Si comincia a parlare di una nuova iniziativa del governo a favore dei lavoratori dipendenti: l’estensione delle aliquote Irpef circa il bonus integrativo
Dal punto di vista previdenziale, il tema delle pensioni rappresenta l’argomentazione prevalente all’interno di un sistema sociale che in buona parte è composto dai suoi protagonisti. D’altronde, non può essere altrimenti entro una demografia nazionale, dove l’età media avanza, sì, ma soltanto in rapporto ad una flessione delle giovani leve di cittadini, ossia i potenziali lavoratori di domani (ma già da oggi) e perché no, i potenziali pensionati del futuro.
Nella realtà, l’avvicendamento generazionale nel mondo del lavoro è un passaggio estremamente delicato, dato che il sistema nazionale che supporta l’organizzazione sociale non può comprendere una maggiore forza professionale e occupazionale, né può agevolare una sostanziosa uscita dei lavoratori in procinto di rispondere a tutti i requisiti di riconoscimento pensionistico per consentire un robusto accesso dei giovani lavoratori; il primo processo è impedito dal ben limitato quadro produttivo italiano, mentre il secondo processo è precluso dall’inconciliabilità delle casse statali a soddisfare con risorse sufficienti il surplus di pensionati.
È vero che in questi ultimi due anni, oltre alle misure previdenziali straordinarie e ai sussidi erogati direttamente dall’INPS, le pensioni non hanno fatto altro che fare notizia. In prima battuta, c’è stato l’adeguamento ISTAT su base inflazionistica che ha incrementato gli importi dei cedolini INPS tra l’ottobre 2022 e gennaio 2023; dall’inizio del nuovo anno, oltre ai conguagli e ai trattamenti integrativi, è arrivato l’aumento delle pensioni minime, ed in particolare per gli over 75, con un rateo portato a quasi 600 euro.
Ma a quanto pare, ha rappresentato un bel proclama quello di gennaio, visto che tale scatto previdenziale non si è ancora concretamente realizzato. Il lungo iter di accertamenti, ma soprattutto il farraginoso aggiornamento delle tabelle, dunque i ricalcoli, hanno procrastinato l’attuazione, fino a renderla “realistica” per il prossimo mese di settembre. Per quanto riguarda l’ambito del lavoro, invece, gli aumenti non sono solitamente materiali, ma scaturiti da piani di detrazioni e di detassazione, specialmente se legati ad un contesto familiare di cui è a carico il lavoratore.
Ad andare in questa direzione, va sottolineato il taglio del cuneo fiscale contributivo, di cui il governo Meloni ha strutturato in una “doppia” forbice: l’indice di defiscalizzazione delle trattenute del 7% per i redditi lordi annui fino a 25mila euro, e del 6% per i redditi oltre i 25mila e fino a 35mila euro.

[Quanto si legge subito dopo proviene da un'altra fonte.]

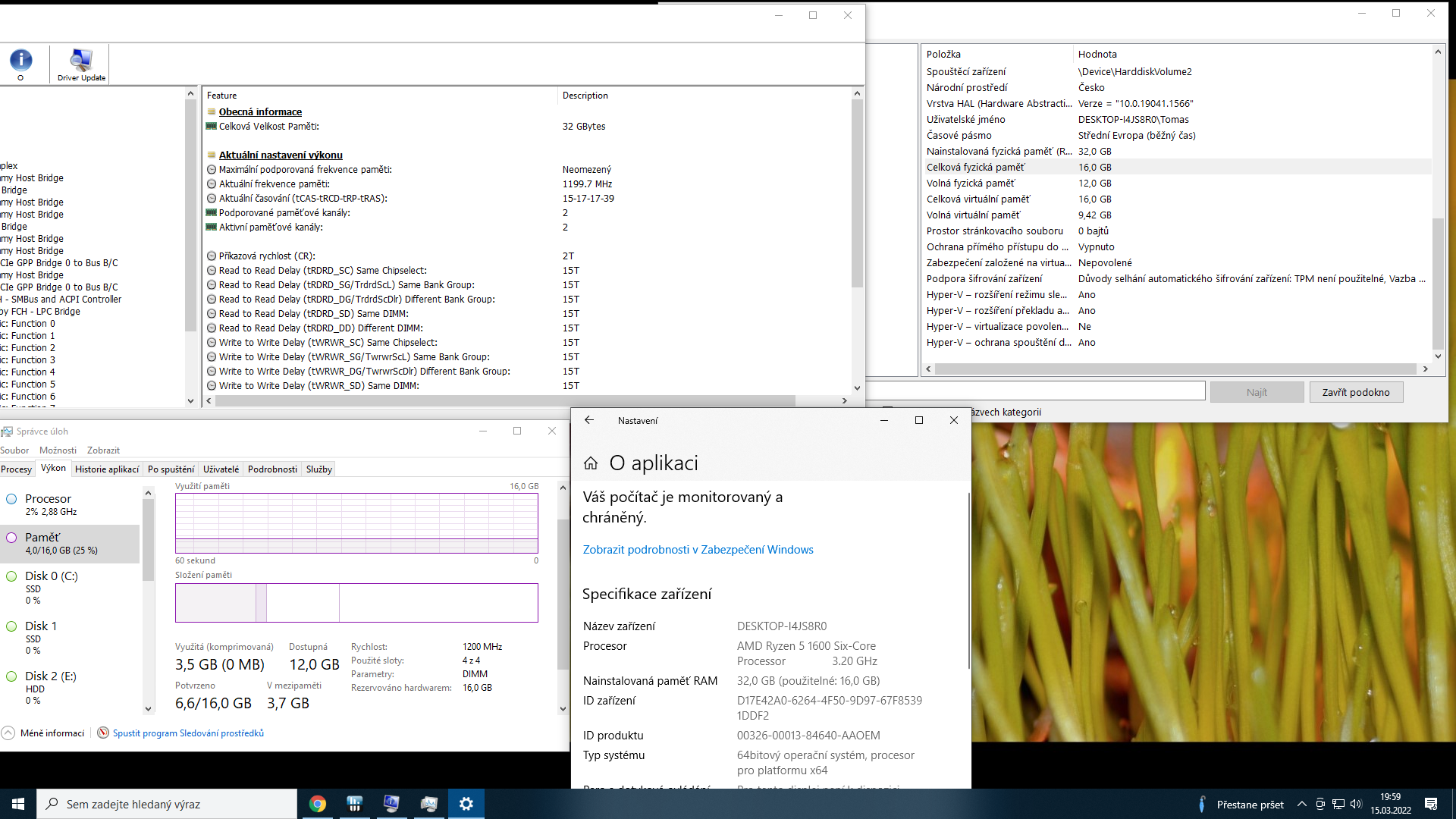Viewport: 1456px width, 819px height.
Task: Click the Windows Start button
Action: coord(18,804)
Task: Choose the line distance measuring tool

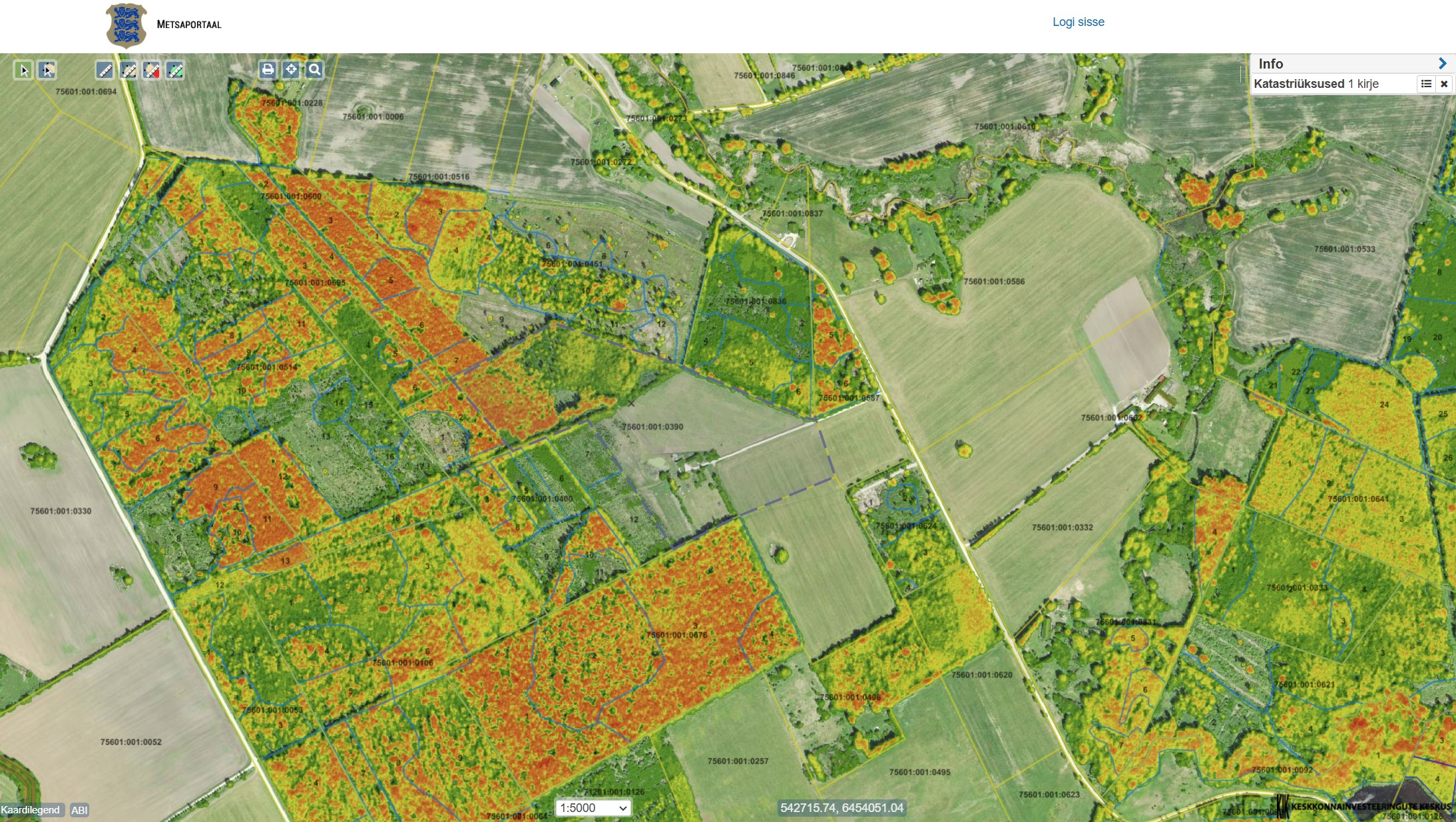Action: coord(105,70)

Dopo gli annunci e i ritardi sulla realizzazione della misura, l’ultima nuova vuole che il taglio si avrà in un’unica soluzione sulla busta paga di dicembre. Nel ricercare un “raro” provvedimento di aumento nello stipendio, oltre i periodici aumenti dovuti ai rinnovi dei contratti nazionali di categoria, si può scoprire nient’altro che il “bonus Renzi”, oggi ribattezzato bonus IRPEF. Il premier Giorgia Meloni ha recentemente annunciato l’estensione della platea dei beneficiari, in concomitanza con l’introduzione delle nuove aliquote (25%, 35% e 43%). Il diritto al bonus da 100 euro si inserisce nella prima fascia, corrispondente ancora all’aliquota del 23% (anziché del 25%). La novità riguarda l’estenzione al 25%; in termini pratici, da un reddito di 15mila a 20mila euro.